Among the lines of data below, reproduce only those from the one with "Click the circular" through the one with "Task: Toggle the EQ module power button", exactly as they stand, both ends included.

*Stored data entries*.
Start of Block
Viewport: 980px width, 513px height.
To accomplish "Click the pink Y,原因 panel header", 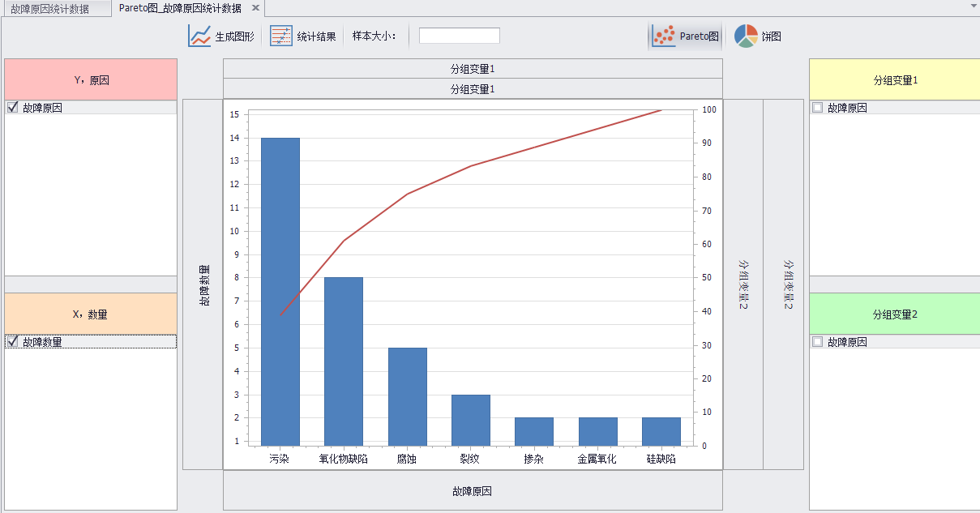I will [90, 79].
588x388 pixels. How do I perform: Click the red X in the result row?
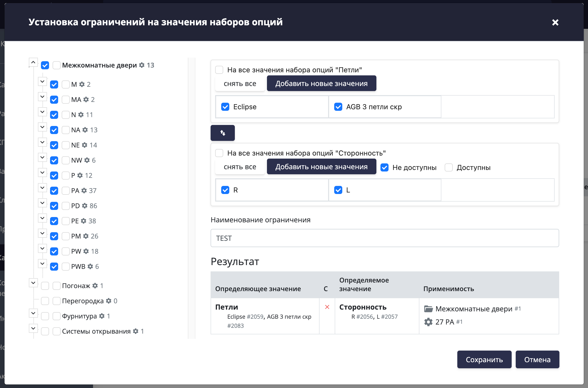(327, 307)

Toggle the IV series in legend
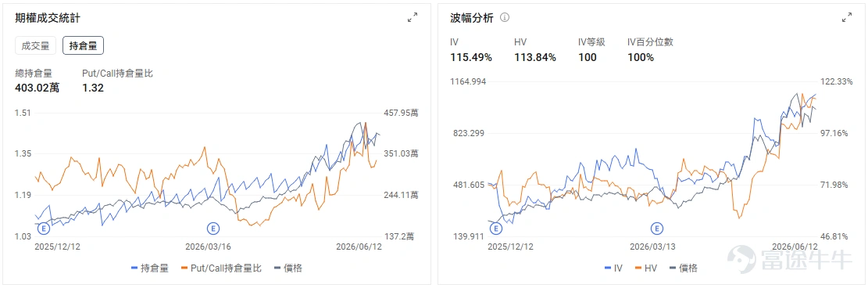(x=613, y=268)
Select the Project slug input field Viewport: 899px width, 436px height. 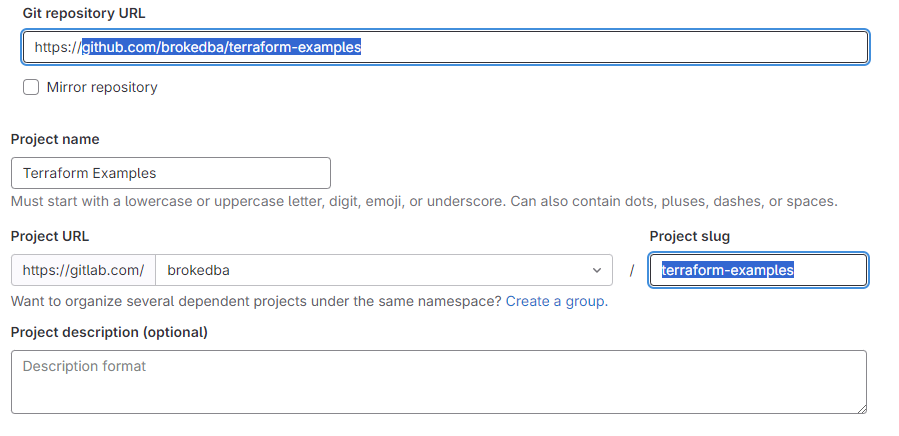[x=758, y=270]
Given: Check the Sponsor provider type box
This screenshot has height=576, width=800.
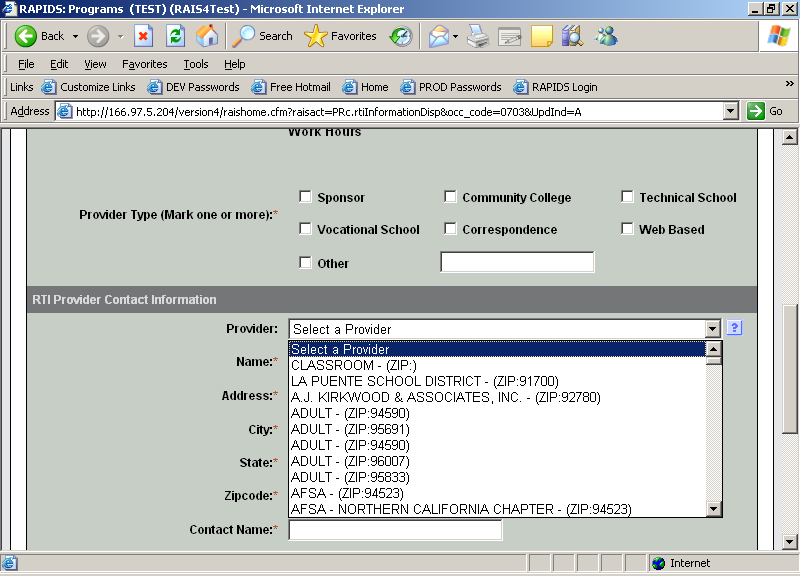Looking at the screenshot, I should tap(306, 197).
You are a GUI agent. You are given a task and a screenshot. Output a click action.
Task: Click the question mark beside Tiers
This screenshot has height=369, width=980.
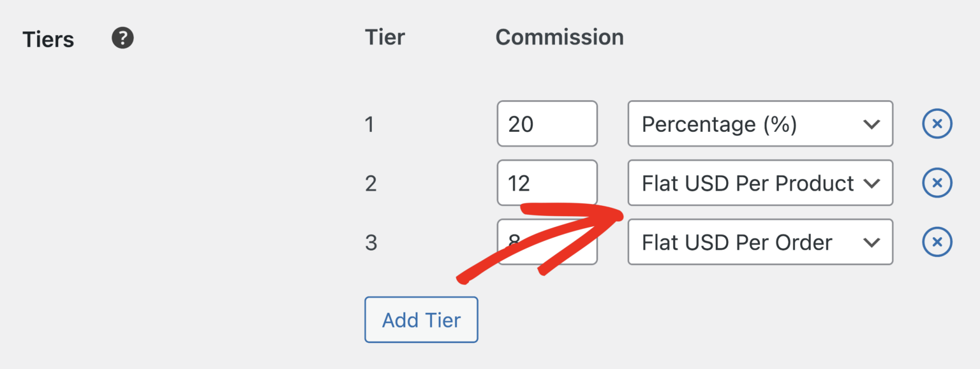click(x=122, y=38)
End of Block
Start of Block
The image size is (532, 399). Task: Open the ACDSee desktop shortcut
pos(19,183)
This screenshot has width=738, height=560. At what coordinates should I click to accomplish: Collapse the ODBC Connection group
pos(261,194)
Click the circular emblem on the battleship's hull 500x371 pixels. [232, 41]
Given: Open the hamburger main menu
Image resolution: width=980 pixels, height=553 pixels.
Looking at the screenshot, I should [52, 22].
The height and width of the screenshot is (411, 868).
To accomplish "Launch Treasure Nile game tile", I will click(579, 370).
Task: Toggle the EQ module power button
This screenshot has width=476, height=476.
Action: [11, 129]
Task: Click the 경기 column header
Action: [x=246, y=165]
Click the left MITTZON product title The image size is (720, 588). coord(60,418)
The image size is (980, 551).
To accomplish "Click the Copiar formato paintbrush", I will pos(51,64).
End of Block
*TASK RESPONSE*.
Click the circular emblem on the battleship's hull 500x371 pixels. [232, 41]
Given: Open the hamburger main menu
Image resolution: width=980 pixels, height=553 pixels.
Looking at the screenshot, I should [52, 22].
The height and width of the screenshot is (411, 868).
To accomplish "Launch Treasure Nile game tile", I will click(579, 370).
Task: Toggle the EQ module power button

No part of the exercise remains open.